5 Replies to “Keeping a Game Face On”

  1. I’ve been wondering where you went, I’ll check the other site. I assumed all along you were dealing with your wife’s illness. I hope she gets better.

    I think I told you once that our son-in-law is a two-time cancer survivor. The radiation therapy for his lymphoma was in and around his heart and lungs, and it seems the chickens are coming home to roost. He’s been chronically short of breath and energy since all that, but had learned to compensate, and much good is in his (and our) lives–not least a beautiful granddaugher. In recent months he got a bit worse, but that is a matter of degree and not kind for him. Finally,it required some heart investigation. Almost two weeks ago he had 3 coronary bypasses, and attempted mitral valve repair (all this due to scarring from the prior radiation). The bypasses went well, but the mitral valve was not repairable due to the scarring. The doctors are guardedly hopeful that the increased blood supply to the heart, via the bypasses, will improve his heart’s condition so that the leakage at the mitral valve subsides, and becomes a non-issue.
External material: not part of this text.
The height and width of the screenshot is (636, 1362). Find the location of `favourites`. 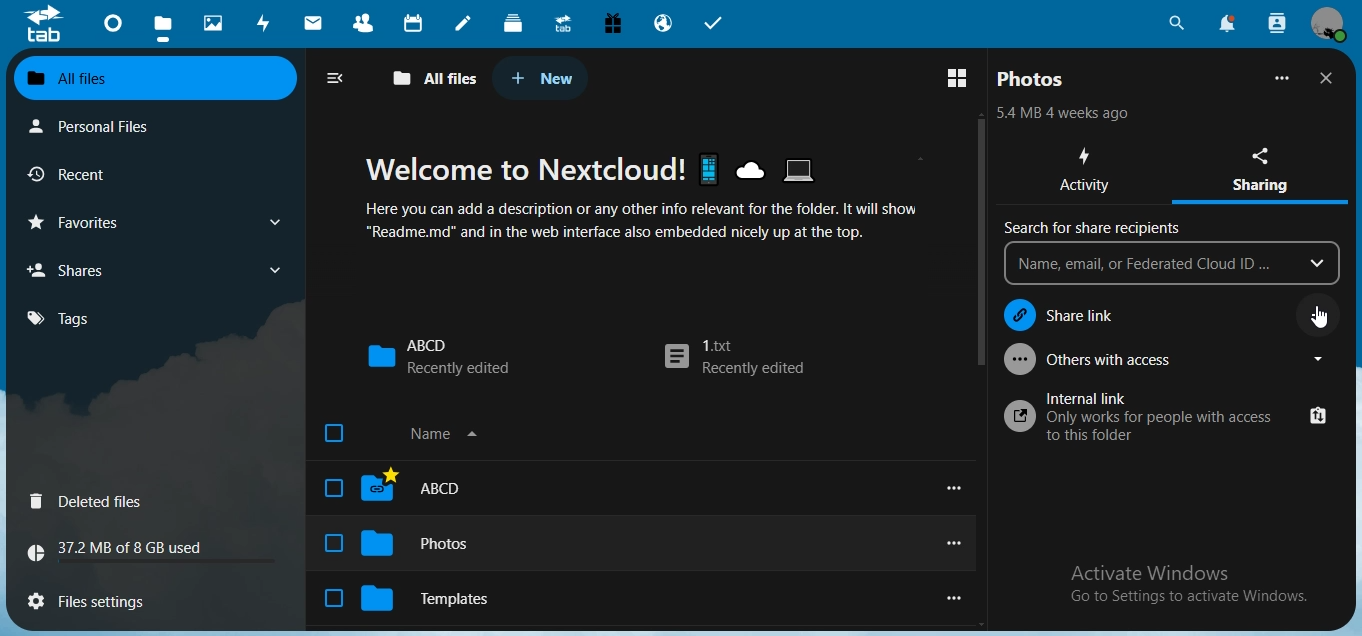

favourites is located at coordinates (152, 222).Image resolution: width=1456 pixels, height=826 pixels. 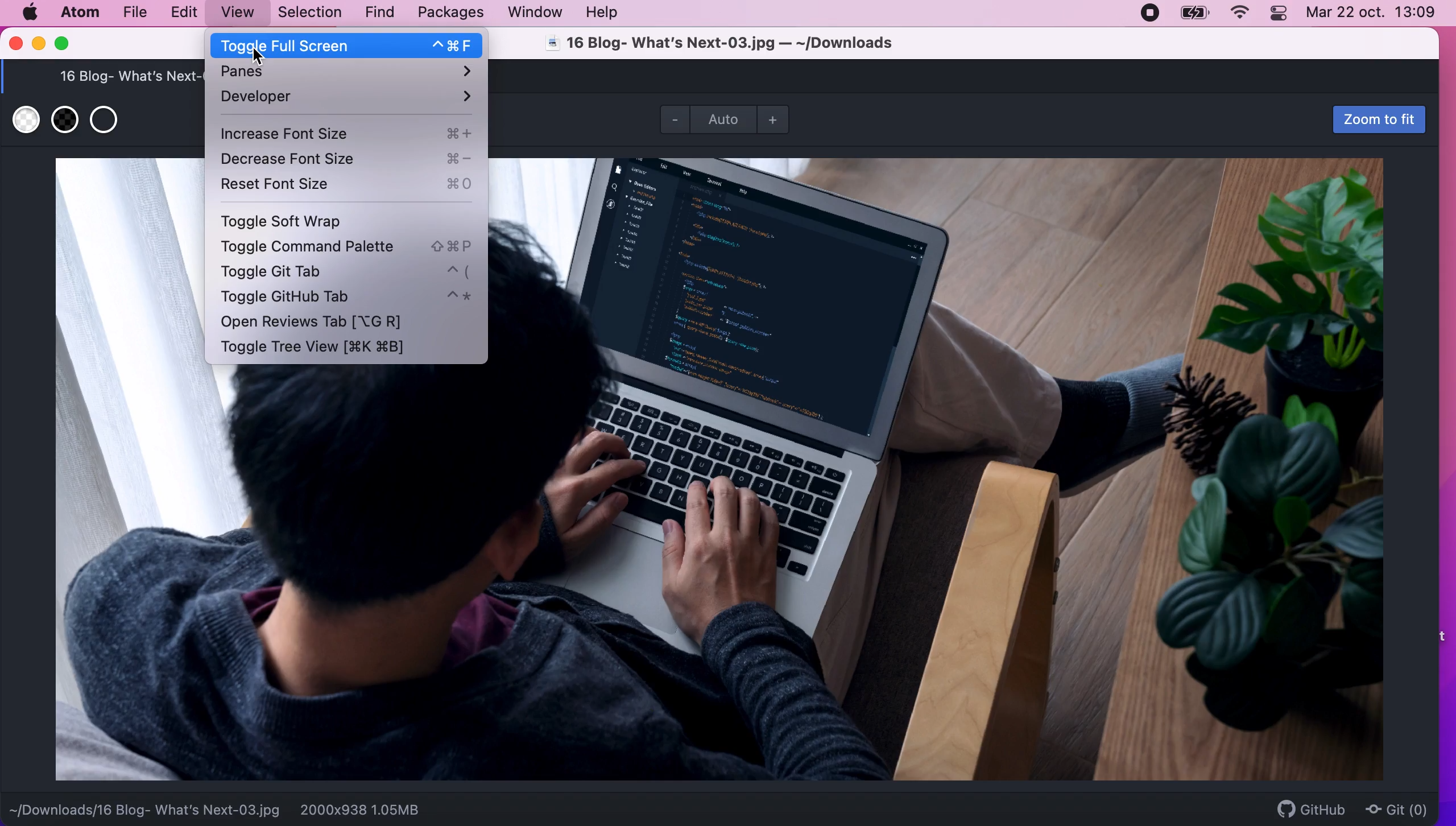 What do you see at coordinates (239, 14) in the screenshot?
I see `view` at bounding box center [239, 14].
    Because of his underlying post-cancer-treatment condition, recovery has been a bear. They had him on a respirator and heavy sedation for a week or so, and he is only now returning to alertness. Baby steps, a squeezed hand, eyes following movement. I didn’t realize that at least in some cases waking up fully from extended sedation (unconsciousness, let’s face it) is very slow. We remain hopeful for the future.

    I relate all this not in the all-too-common “oh yeah, well my surgery was worse” sense, but to let you know I actually can empathize. I think of you and your wife often, and extend my hope to you.

  2. Thanks, Gerry, for your kind thoughts and your experience.

    We’ve been lucky enough in our lives up to now that all of this is new to us. We’ve already found, however, that the first lesson is you need to learn fast.

  3. Elizabeth is beautiful and I know she must be a great comfort to you during this troubled time. You both need to be good to yourselves as well as to Marge. The caretaker must not get sick.

  4. You have a beautiful daughter!

    So sorry to hear of Marge’s illness. She is fortunate to have such caring and giving family members to help pull her through some rough times ahead.

    We’re all thinking of you and your family, Pete.

  5. A melee of thoughts on this sunny chilly day in Atlanta: What a gorgeous Elizabeth! I renewed my driver’s license today, and looking at the updated photo I was stunned. The smile was great yet the haircut… what was I thinking when I stepped into that discount parlor? Nothing like a camera to reveal stuff denied. More effective than a good friend’s tactful words. You write with sensitivity about your family and your personal and our national history. I’m a sixties person, too, and while the road to this administration-elect (HOORAY!) has been long, weary, and teary, we have had bright spots, haven’t we? I lift up Marge with my dear pal Olga, a six-year fighter of ovarian cancer.